## WRITTEN TASK
Please write out the records from the line that contains "Where should I click to: Tap" through the line that contains "Action: coord(930,150)", swapping "Computer Management" for "Device Manager" and keeping everything else the same.

--- Begin ---

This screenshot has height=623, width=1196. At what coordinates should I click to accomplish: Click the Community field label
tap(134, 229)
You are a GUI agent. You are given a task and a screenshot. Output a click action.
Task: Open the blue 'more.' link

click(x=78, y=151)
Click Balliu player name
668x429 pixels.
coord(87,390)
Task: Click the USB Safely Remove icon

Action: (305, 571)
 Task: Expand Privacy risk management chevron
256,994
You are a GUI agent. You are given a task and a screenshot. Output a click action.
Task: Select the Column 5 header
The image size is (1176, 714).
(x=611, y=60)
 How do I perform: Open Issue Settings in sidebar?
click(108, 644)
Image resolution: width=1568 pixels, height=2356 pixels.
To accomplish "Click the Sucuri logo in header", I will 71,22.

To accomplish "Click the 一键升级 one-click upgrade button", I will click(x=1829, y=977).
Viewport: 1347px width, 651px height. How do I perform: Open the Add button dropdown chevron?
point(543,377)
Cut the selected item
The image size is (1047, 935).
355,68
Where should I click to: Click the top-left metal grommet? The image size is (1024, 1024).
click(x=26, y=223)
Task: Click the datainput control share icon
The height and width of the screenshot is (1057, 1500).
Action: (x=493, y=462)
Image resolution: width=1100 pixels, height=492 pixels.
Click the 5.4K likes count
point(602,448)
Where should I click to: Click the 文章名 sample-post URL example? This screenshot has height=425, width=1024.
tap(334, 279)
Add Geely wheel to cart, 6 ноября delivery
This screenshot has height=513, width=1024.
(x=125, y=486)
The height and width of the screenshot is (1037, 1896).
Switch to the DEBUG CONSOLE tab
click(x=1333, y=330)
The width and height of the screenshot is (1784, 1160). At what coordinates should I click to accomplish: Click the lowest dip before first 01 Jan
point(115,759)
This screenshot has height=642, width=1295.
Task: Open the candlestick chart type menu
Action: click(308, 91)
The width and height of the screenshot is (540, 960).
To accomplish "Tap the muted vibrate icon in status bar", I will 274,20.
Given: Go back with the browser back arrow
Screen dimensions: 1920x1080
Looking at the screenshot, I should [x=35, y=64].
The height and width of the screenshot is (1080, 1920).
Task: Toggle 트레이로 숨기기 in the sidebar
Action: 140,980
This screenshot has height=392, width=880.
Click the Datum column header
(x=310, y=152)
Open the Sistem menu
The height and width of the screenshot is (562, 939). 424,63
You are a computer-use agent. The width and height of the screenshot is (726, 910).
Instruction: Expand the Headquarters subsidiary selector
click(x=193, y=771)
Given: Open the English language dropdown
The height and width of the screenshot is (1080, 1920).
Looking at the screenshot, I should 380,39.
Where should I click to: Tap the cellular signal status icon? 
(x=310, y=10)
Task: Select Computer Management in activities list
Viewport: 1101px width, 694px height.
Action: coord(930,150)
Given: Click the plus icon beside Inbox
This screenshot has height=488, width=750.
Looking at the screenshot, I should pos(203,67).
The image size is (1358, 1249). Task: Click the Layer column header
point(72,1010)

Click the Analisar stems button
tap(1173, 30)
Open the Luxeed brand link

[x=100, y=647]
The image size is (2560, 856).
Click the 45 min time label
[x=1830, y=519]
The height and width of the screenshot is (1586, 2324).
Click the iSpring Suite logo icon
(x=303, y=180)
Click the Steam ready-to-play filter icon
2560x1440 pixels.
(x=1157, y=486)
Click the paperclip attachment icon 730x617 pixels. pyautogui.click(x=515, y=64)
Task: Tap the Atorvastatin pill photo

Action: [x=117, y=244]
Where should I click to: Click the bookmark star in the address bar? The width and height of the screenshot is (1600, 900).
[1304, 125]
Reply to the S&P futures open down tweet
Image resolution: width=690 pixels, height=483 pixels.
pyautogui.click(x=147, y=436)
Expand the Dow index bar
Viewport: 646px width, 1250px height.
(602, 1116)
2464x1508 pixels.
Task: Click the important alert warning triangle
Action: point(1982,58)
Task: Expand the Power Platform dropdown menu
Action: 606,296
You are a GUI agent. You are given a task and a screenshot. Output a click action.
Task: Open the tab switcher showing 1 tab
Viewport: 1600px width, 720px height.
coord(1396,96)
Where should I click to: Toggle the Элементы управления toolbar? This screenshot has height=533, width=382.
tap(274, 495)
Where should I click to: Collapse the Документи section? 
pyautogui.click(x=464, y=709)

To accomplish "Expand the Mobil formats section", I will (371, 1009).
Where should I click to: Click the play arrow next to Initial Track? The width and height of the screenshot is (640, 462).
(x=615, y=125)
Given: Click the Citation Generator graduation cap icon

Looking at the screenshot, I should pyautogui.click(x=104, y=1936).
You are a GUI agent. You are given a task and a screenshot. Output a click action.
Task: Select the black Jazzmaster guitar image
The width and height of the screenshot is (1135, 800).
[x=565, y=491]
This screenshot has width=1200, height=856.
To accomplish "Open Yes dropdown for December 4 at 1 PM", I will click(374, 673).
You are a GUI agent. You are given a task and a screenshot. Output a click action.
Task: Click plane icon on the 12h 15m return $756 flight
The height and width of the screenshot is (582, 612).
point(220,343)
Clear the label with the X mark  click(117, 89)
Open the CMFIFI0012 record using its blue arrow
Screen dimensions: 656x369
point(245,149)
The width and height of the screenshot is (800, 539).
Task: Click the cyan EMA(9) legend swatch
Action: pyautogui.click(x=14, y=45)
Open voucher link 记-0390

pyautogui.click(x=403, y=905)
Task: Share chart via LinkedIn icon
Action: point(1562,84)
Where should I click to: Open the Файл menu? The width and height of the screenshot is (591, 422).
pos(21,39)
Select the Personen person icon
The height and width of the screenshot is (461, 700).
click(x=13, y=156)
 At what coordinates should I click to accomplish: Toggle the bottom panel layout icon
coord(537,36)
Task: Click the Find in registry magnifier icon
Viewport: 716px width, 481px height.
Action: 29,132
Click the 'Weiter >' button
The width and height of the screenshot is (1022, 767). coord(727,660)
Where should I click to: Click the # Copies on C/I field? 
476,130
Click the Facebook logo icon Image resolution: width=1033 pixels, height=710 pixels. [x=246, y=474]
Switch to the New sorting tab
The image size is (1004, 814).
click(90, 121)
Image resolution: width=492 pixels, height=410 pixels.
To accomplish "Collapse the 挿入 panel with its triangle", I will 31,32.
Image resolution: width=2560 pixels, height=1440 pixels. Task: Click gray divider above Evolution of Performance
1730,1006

--- End ---

## RESPONSE TO THIS EXERCISE
Where should I click to: Tap the cellular signal status icon? 
(x=310, y=10)
Task: Select Device Manager in activities list
Viewport: 1101px width, 694px height.
Action: coord(930,150)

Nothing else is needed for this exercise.